Sunday, September 11, 2011

The Weird West Review!

First of all, I've been working twelve hour days and thus have fallen way behind on the September of Short Adventures challenge. I honestly don't know if I will be able to find the time to get back to it.
I don't want to just dump out crappy stuff. (Hopefully that hasn't been the case so far.)

Now to the good stuff.

Weird West is a small game with big potential. It is simple yet innovative and written straight to the point. It has to be. The rules are six pages long plus one page for the fighting chart.

Character creation is very easy. Assign four points between four attributes and choose a path. A path is basically a class and determines how the character's attributes will improve as they gain levels.
The paths are Adventurer, Gifted, Fighter and Magician.

The cool part is any of the character paths are also able to choose magic and weird abilities. The origin of these abilities are not defined in the rules themselves, so you could describe them as magic, psychic, weird science, exotic martial arts or whatever else you could imagine.

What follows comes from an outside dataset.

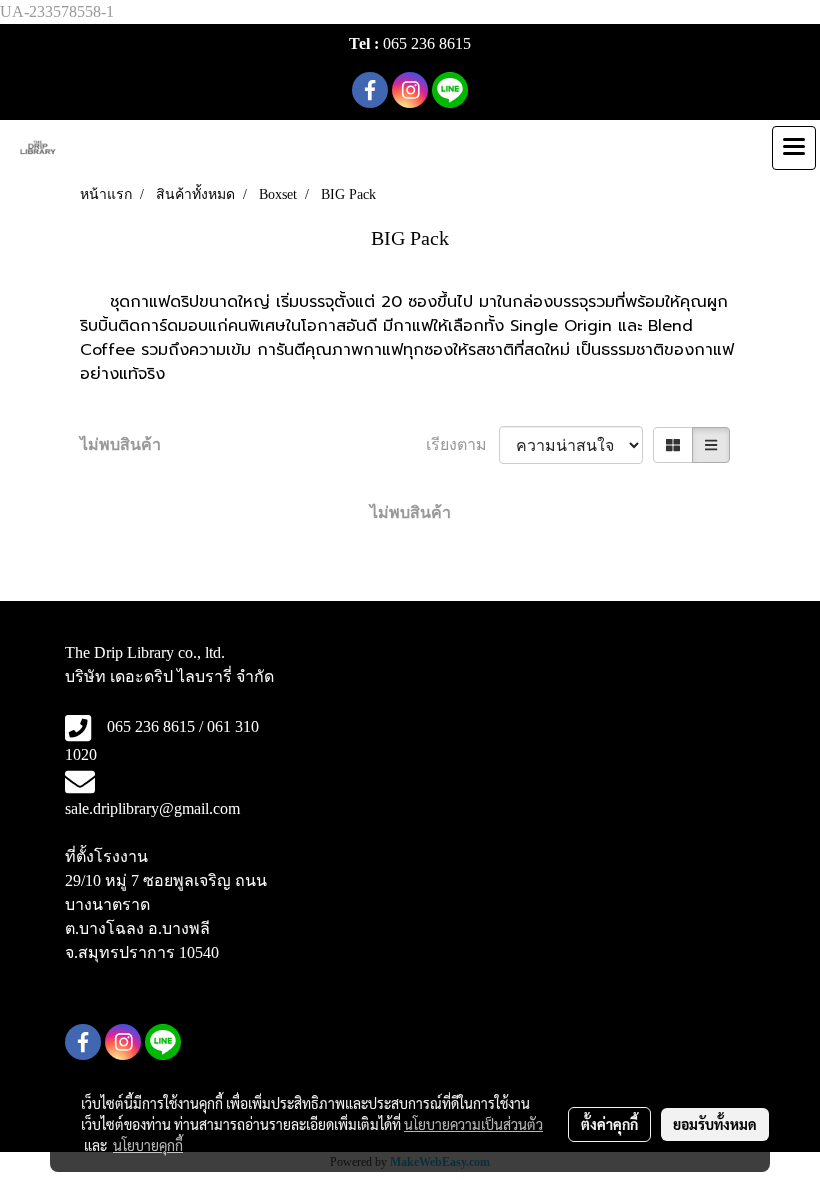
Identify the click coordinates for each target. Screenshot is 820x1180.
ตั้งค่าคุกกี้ (609, 1124)
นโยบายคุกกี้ (148, 1145)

Fighting in the weird West is detailed in two pages. And that is just enough to explain initiative, typical combat options, defences, weapons and non-lethal combat.

The character's path determines how much maximum damage they could do with any weapon. For example, while an Adventurer could do 1D8 with a sword, a Magician could only do 1D4 with it.
I suppose this simulates combat training and it makes sense. It's balanced by the fact that the Magician gets a point for their Magic attribute and so can get those weird and magic abilities I mentioned earlier.
Pretty cool.

Dying! Your character may not be dying when they reach zero Stamina points. At that point you would roll a D6 and check a table to see whether they may be stunned, wounded to some degree or really kick the bucket.

Resolving non-combat actions is really easy. Notice a theme here?

Overall this game is very quick and fun to play. It would also be easy to add in stuff from other games or even adapt the genre to your own tastes.